Porém, as pessoas hoje ainda são criadas de forma a aceitar a explicação falsa e simplista dada pela religião; elas se contentam com isso, o que as impede de procurar entender a teoria de Darwin que, segundo Dawkins, não é tão complexa e está ao alcance de qualquer um que procure entendê-la.
Ele também falou sobre a questão do ateísmo e do uso do termo "bright" (algo como "iluminado") para designar os ateus, de forma a facilitar a aceitação das pessoas. Apesar de não ver ainda bons resultados quanto ao eufemismo, ele diz que não imagina porque não possa ajudar - assim como o uso do termo "gay", ao invés de homossexual, teria facilitado o crescimento do movimento.
Dawkins também disse acreditar que seu livro "Deus, um Delírio" é uma obra gentil e engraçada em relação à religião, mas que não é encarada assim por muitos críticos. Afinal, diz ele, "crescemos em um mundo no qual toda crítica à religião é considerada uma enorme ofensa". Ele reafirmou sua convicção de que as religiões oferecem apenas males ao homem --o que não significa que todas as pessoas religiosas sejam essencialmente más --, uma vez que fazem com que boas pessoas possam cometer ações atrozes. Falou com otimismo do crescimento do ateísmo no mundo [dando como exemplo o sucesso da campanha do "ônibus ateu", para a qual contribui], mas disse não acreditar que viverá para ver um mundo ateu.

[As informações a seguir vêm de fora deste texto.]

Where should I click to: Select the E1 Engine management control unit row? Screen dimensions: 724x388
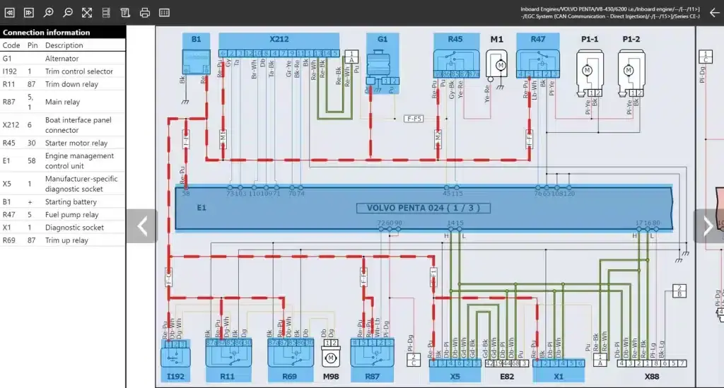(62, 160)
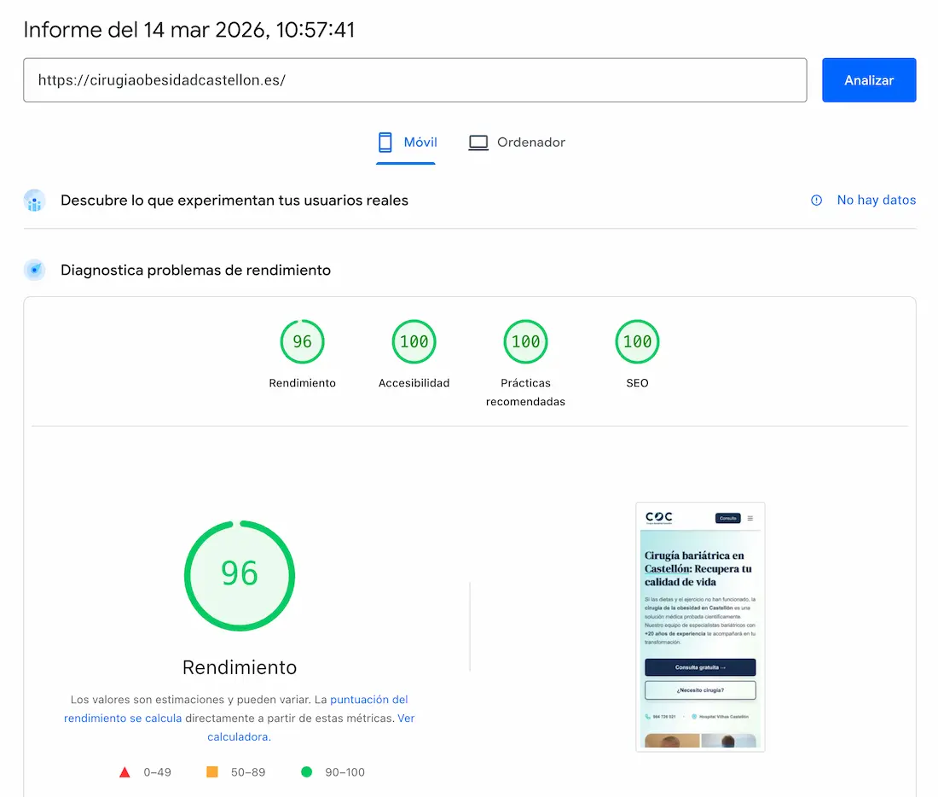938x797 pixels.
Task: Click the info icon beside 'No hay datos'
Action: tap(816, 200)
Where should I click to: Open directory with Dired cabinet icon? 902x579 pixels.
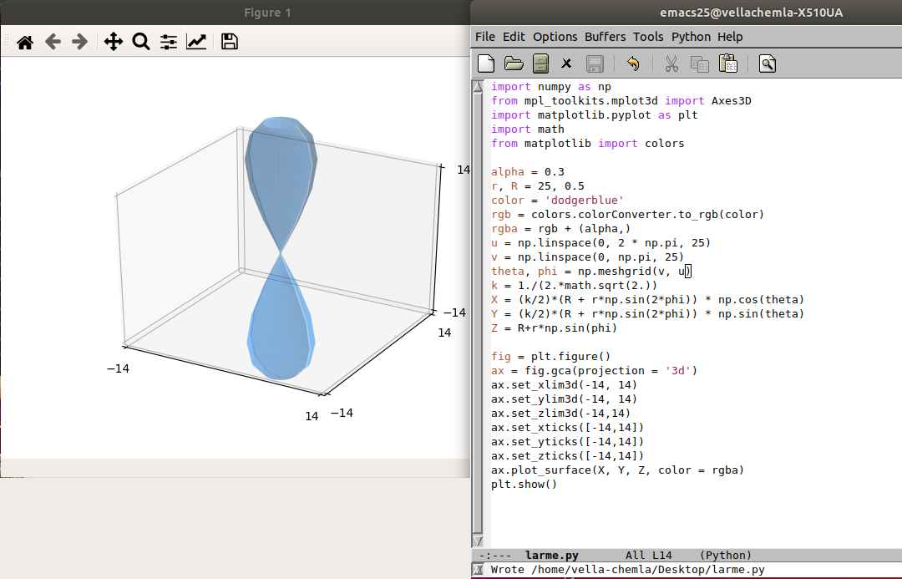pos(540,63)
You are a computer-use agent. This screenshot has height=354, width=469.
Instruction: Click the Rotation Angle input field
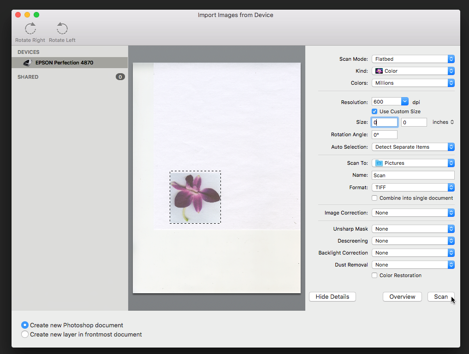pos(384,135)
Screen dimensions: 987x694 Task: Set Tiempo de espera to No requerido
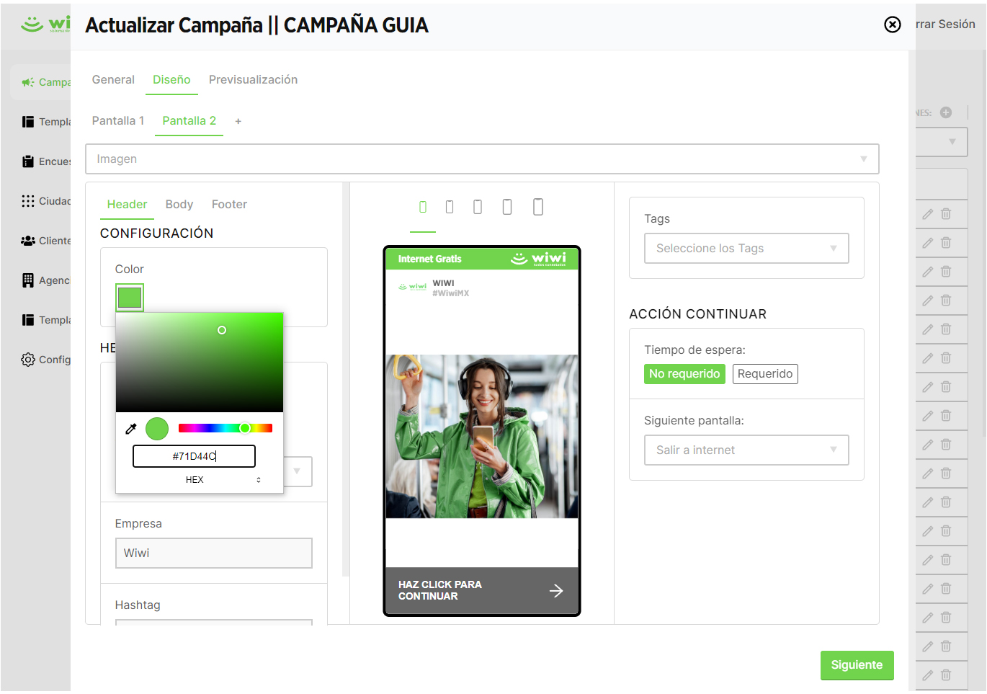click(x=684, y=374)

Questionado pela Folha Online sobre o que aconteceria com a cultura ocidental, tão baseada na religião, caso vivêssemos em um mundo dominado pelo ateísmo, respondeu: "Nossa cultura seria vista como é hoje a cultura dos gregos antigos. É importante de ser estudada e é significativa para o mundo ocidental, mas ninguém mais acredita em Zeus e seus raios. Acredito que o mesmo ocorrerá com a nossa literatura e arte, tão embasadas no cristianismo."